Slowly, Peter reached for it. "First," he read aloud, "in the First Annual Cross Oahu Race." Disbelief flickered across his face. "You expect me to be impressed by speed?"

"Isn't that the standard most men go by?"

"Not this man," Peter muttered, peering into the back where Alex cooed peacefully at him from behind the plastic steering wheel attached to his car seat.

"John worked for an entire year on this car," Jann went on. "The engine runs like a dream. Not a sputter, not a knock, nothing that shouldn't be there is there. He's an engineer for God's sake."

"That doesn't mean he's a mechanic!"

"He's more of a mechanic than you or I!"

Peter glared at her, then the earlier twitching of his lips turned into a laugh. "All right," he capitulated, climbing into the front beside her, "we'll risk your chariot."

* * *

The food, at least, looked wonderful, Jann decided, glad she had insisted on providing the picnic. Peter had paid for the dinner the night before, squelching her protest that they split the cost. At least now she would no longer be beholden to this man who could control her fate.
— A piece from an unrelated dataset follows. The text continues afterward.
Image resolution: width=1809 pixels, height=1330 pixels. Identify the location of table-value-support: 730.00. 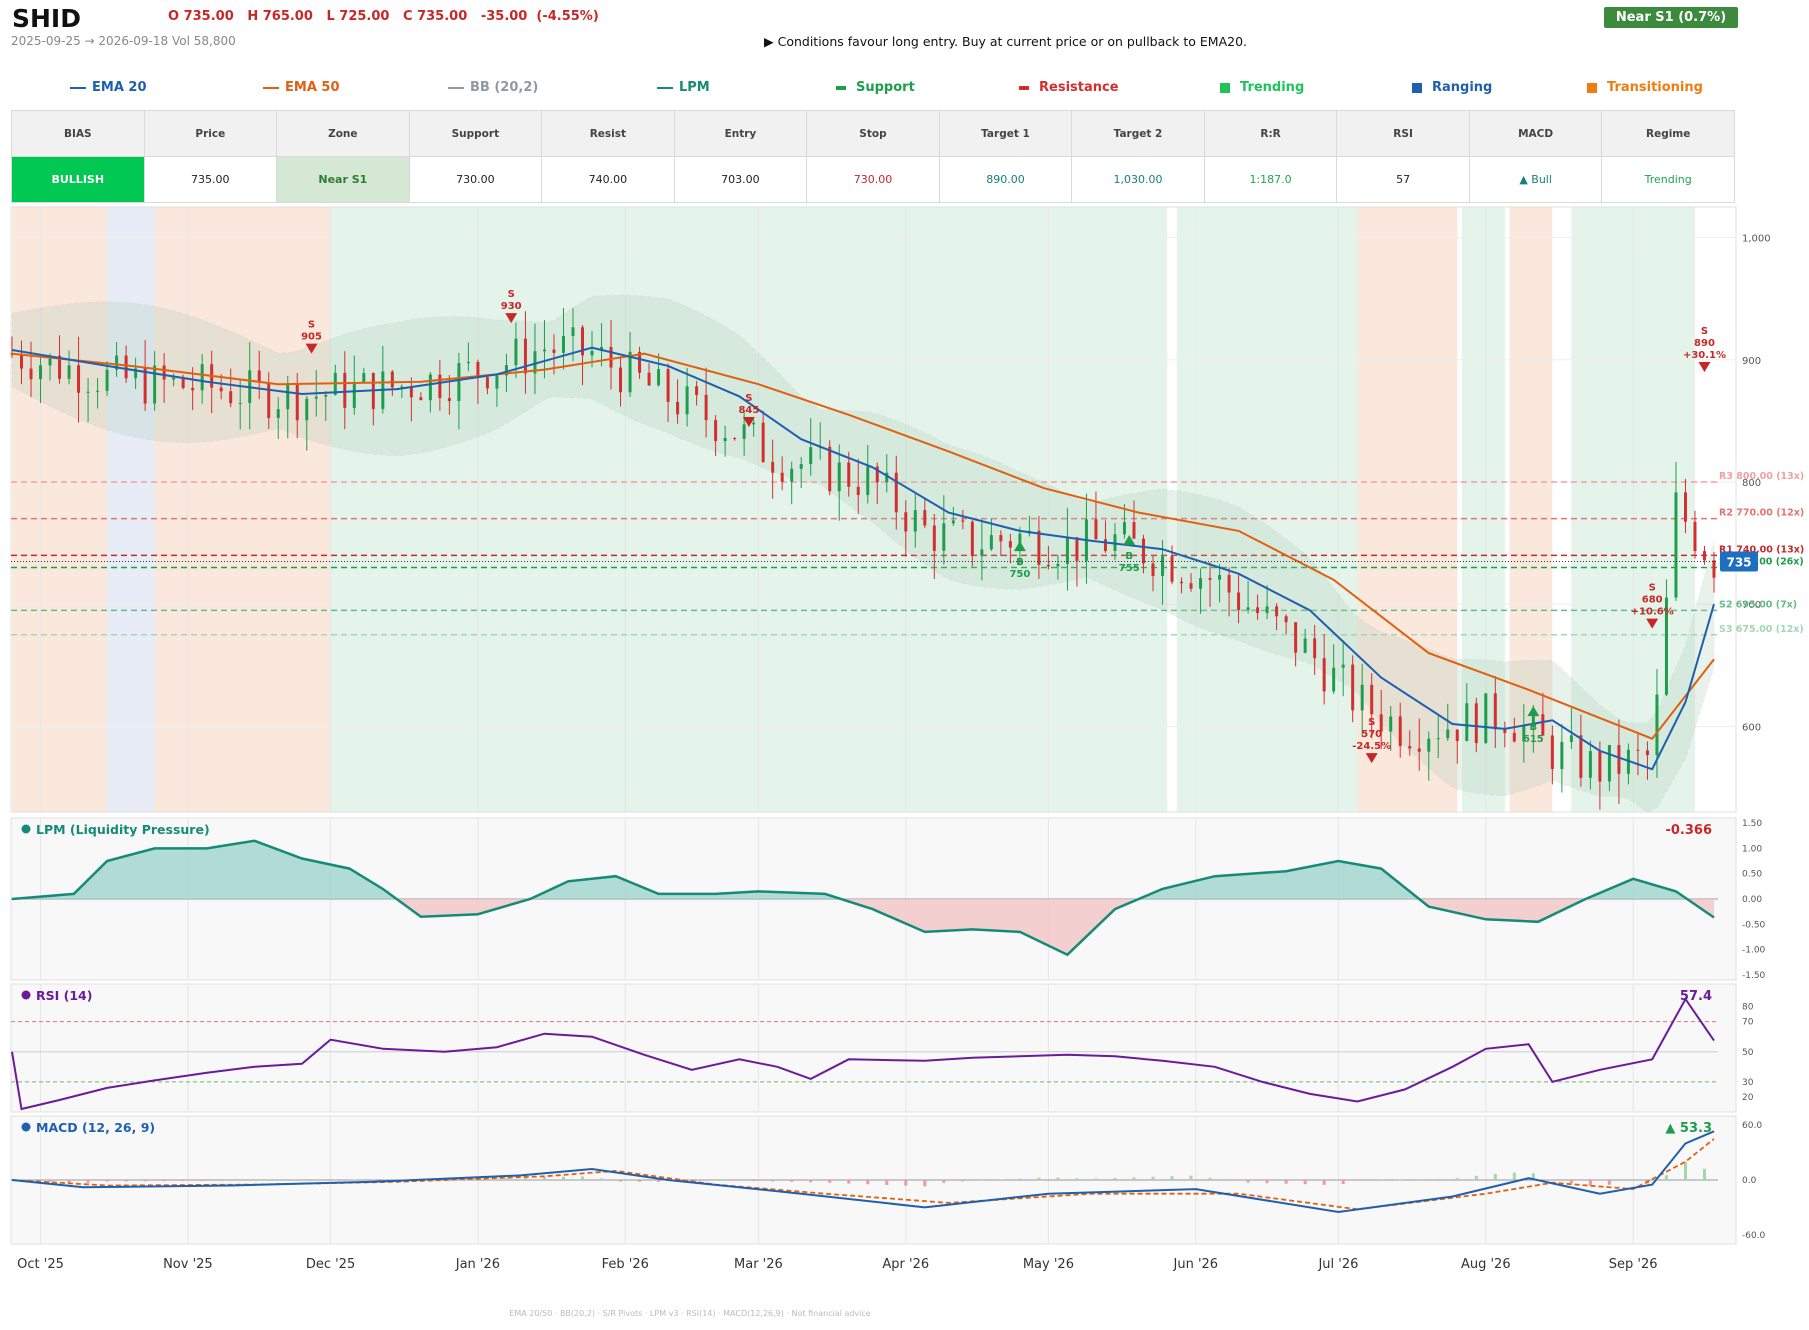
(476, 180).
She pulled out some ripe bananas from the bottom of her shopping bag and laid them on a spot not already taken up. She'd bought too much, she decided with a sigh. A common occurrence whenever she went to the market.

The fresh fruit and vegetables always called to her like sirens called sailors, and proved irresistible in their glistening coats. She'd bought a pineapple as well as the bananas, and mangoes, too, from old Sarah's fruit stand, and still-warm baguettes from Francoise's stall.